Beware of anger of the tongue; control the tongue. Beware of anger of the mind; control the mind. Practice virtue with thy tongue and with thy mind. By reflection, by restraint and control, a wise man can make himself an island which no floods can overwhelm. He who conquers himself is greater than he who in battle conquers a thousand men. He who is tolerant with the intolerant, mild with the fault-finders, and free from passion with the passionate, him I call indeed a wise man.

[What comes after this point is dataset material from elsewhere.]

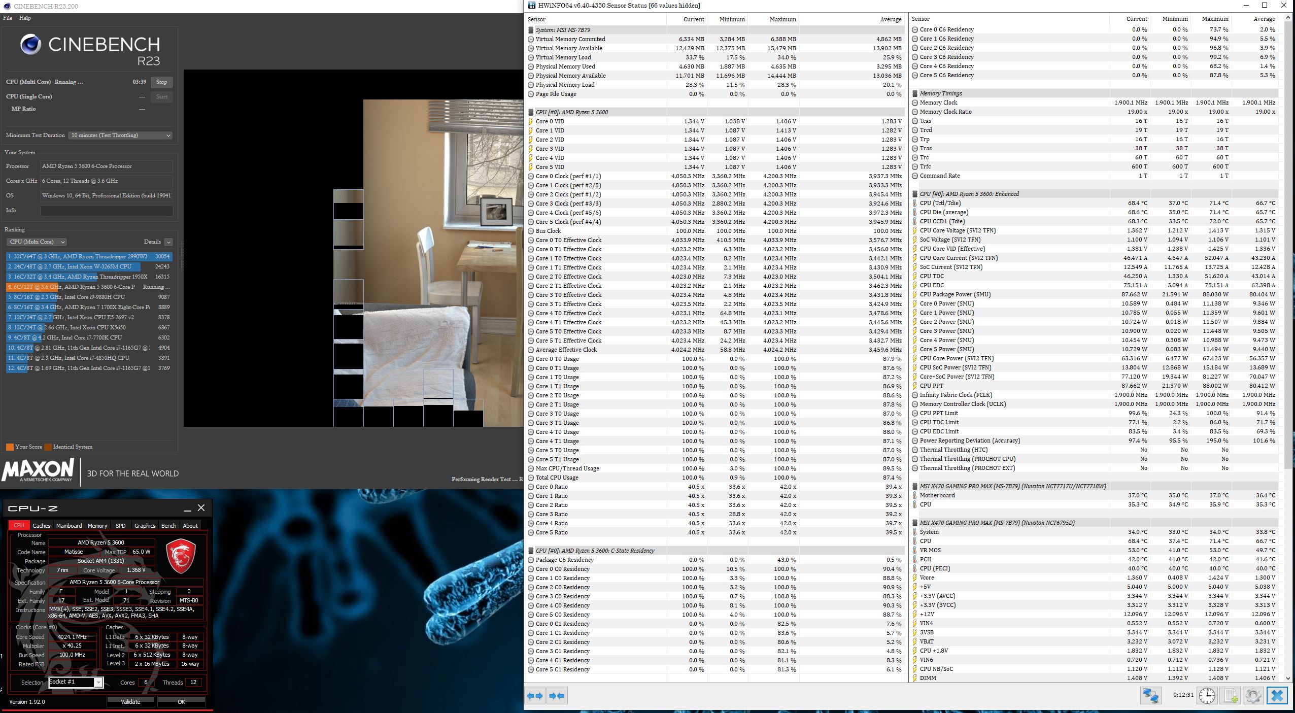Click the expand sensor panels arrows icon
Viewport: 1295px width, 713px height.
pos(535,696)
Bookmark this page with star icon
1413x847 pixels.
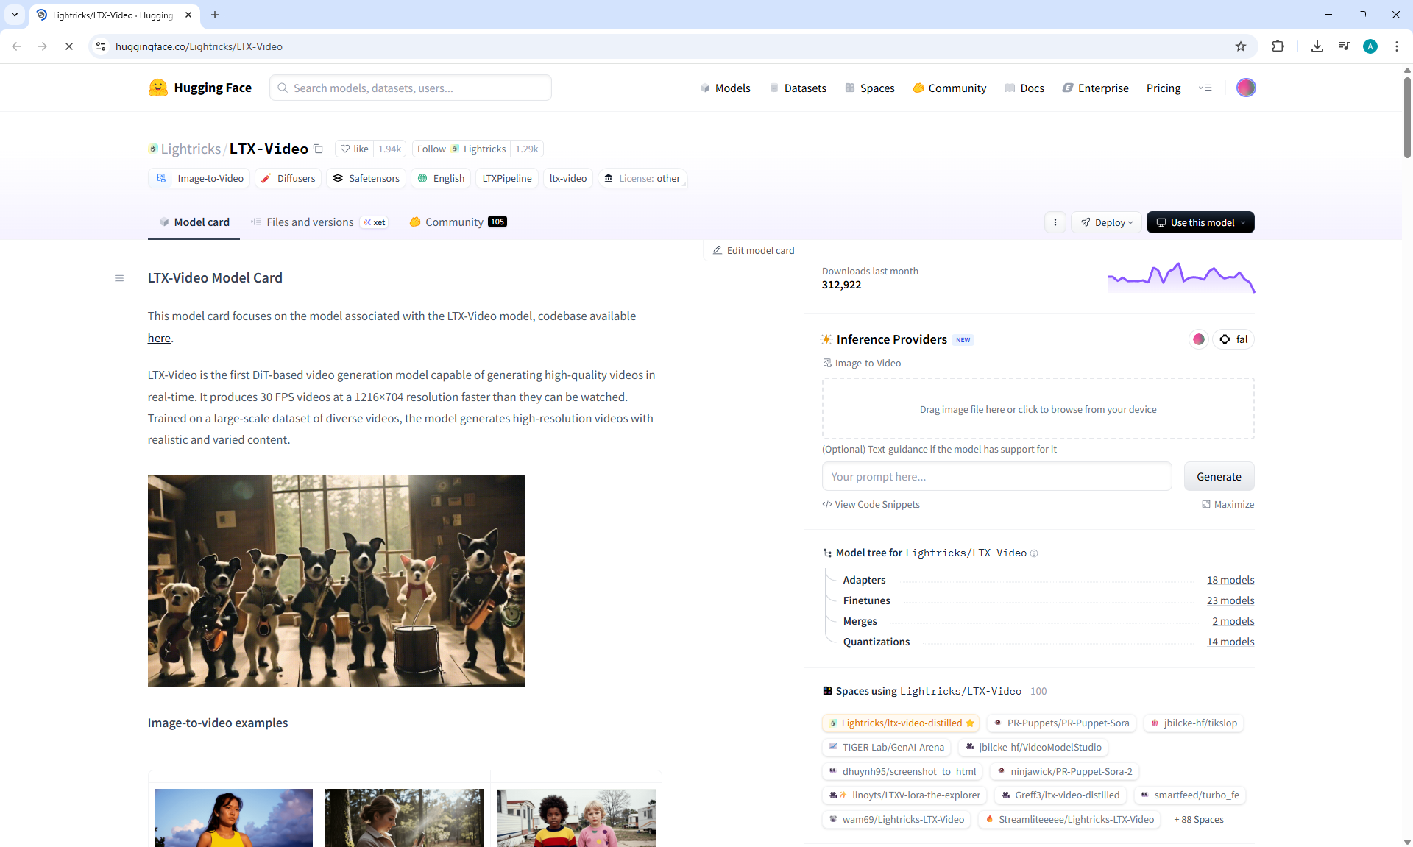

Brothers, keep posted in what your lodge is doing; knowing who is sick; inquire if there is not some widow in need of help; some poor orphan that should be clothed and provided with a home and sent to school. Remember that the widow was your brother’s wife, and the children your brother’s. Be a brother to the widow, and a kind uncle to your brother’s children. There is plenty of work for you, and you agreed to do it. Cheer up the care-worn traveler on his pilgrimage–help the weak and weary, the lonely and sad ones. Time is passing by, and we have none too much of it in which to do our work. Remember that if we expect to complete our labor, now is the time; soon all will be over with us, and then all that we shall leave behind, by which to be remembered, will be the good or evil we have done. If we have done good it will be emblazoned on many hearts, and our names will be spoken of with reverence and love; but if we have done evil, our names will be blotted out of the memory of the good and true, and we despised.
“How is’t the sons of men are sad, Oppressed with grief and care? How is’t that some of this world’s goods, Have such a scanty share? Why should the orphan’s piercing cry, Assail so oft our ear, And thousands find the world to be All desolate and drear?
“We do not solve the mystery Of woes, the lot of man, But in the lodge we all unite To do the good we can. ’Tis there we learn the pleasing task To soothe the troubled breast, To educate the orphan child, And succor the distressed.
“Our motto–Friendship, Love and Truth– These e’er shall be our guide, Our aim shall be, of misery To stop the running tide.”
We ask not what’s a brother’s faith, What country gave him birth; But open the door to every creed And nation of the earth.
Hail, Charity! Odd-Fellows all Bow down before thy shrine; They raise no altar, make no vow, That is not wholly thine.